This is my first post, and I am relatively new to R, so apologies if I have framed this poorly.
I have not found this problem described anywhere else but the initial approach is somewhat similar to that decribed here:
How to mutate several columns by column index rather than column name using across?.
I have a data frame containing time series data, where I would like to remove specific columns from a range of continous columns.

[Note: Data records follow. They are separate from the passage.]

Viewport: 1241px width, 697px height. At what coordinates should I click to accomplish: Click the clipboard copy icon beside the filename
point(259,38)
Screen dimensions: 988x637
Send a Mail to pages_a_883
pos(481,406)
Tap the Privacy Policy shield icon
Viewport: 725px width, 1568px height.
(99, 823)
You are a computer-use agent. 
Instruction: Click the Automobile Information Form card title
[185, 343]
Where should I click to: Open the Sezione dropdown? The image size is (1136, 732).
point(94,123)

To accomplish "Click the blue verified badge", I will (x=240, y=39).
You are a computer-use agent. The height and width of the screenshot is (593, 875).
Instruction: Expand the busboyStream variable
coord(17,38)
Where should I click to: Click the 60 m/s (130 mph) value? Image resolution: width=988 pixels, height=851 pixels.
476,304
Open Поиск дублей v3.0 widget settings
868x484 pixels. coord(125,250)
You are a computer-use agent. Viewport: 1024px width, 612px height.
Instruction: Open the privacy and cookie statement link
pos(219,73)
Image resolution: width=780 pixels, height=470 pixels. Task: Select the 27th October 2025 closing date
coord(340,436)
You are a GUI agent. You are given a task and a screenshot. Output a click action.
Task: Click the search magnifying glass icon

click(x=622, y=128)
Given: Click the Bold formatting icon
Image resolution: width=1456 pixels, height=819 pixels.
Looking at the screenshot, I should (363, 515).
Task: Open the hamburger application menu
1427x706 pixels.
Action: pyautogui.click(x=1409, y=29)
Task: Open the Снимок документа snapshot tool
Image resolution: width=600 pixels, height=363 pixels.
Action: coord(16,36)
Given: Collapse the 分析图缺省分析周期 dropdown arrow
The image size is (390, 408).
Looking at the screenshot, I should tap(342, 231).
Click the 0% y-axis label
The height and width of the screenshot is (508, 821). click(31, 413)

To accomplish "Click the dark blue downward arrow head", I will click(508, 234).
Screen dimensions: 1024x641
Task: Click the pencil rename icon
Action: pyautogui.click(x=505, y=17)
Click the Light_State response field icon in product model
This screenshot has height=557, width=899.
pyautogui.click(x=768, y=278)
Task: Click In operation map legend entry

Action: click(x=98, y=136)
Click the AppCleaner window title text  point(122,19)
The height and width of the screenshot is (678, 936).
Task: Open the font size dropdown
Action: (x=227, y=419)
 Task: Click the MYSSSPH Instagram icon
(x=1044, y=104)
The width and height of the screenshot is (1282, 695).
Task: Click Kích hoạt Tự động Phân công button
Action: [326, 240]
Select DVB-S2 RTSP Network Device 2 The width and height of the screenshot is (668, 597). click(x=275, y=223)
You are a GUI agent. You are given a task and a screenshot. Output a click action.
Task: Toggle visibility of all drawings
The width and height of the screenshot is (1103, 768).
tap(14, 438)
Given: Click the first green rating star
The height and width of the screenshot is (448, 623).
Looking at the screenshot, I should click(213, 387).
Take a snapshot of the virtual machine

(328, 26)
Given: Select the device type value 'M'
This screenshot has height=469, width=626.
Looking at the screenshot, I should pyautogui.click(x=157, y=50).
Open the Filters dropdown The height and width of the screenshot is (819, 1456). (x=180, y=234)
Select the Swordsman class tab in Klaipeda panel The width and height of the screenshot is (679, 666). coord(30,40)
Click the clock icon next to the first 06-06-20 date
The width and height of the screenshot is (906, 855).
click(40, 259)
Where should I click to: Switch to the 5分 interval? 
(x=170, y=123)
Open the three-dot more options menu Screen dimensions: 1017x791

In the example below, the values in 1R would be removed from columns 1A, 1B and 1C. Likewise the values in 2R would be removed from 2A, 2B and 2C.
So a dataframe like this
t | 1A | 1B| 1C|1RMV| 2A | 2B| 2C|2RMV|
- | - -|- -|- -| - -| - -|- -|- -|- - |
1 | 1 | 4 | 7 | 3 | 1 | 4 | 7 | 1 | . . . . . . .
2 | 2 | 5 | 8 | 2 | 2 | 5 | 8 | 2 |
3 | 3 | 6 | 9 | 1 | 3 | 6 | 9 | 3 |
Would become this
t | 1A | 1B| 1C|1RMV| 2A | 2B| 2C|2RMV|
-| - -|- -|- -| - -| - -|- -|- -|- - |
1 | -2 | 1 | 4 | 3 | 0 | 3 | 6 | 1 | . . . . . . .
2 | 0 | 3 | 6 | 2 | 0 | 3 | 6 | 2 |
3 | 2 | 5 | 8 | 1 | 0 | 3 | 6 | 3 |
I have previously performed this 'manually' and it works just fine, however since trying to make this process more automatic I am running into problems.
As the number of columns in each group (1A,1B,1C whereas 2A,2B,2C,2D,2E etc.) is different I initially create a list with index positions of all the columns which I would like to subtract from the others like so:
#Return TRUE only for columns to be removed
df_boolean <- str_ends(colnames(df), "RMV")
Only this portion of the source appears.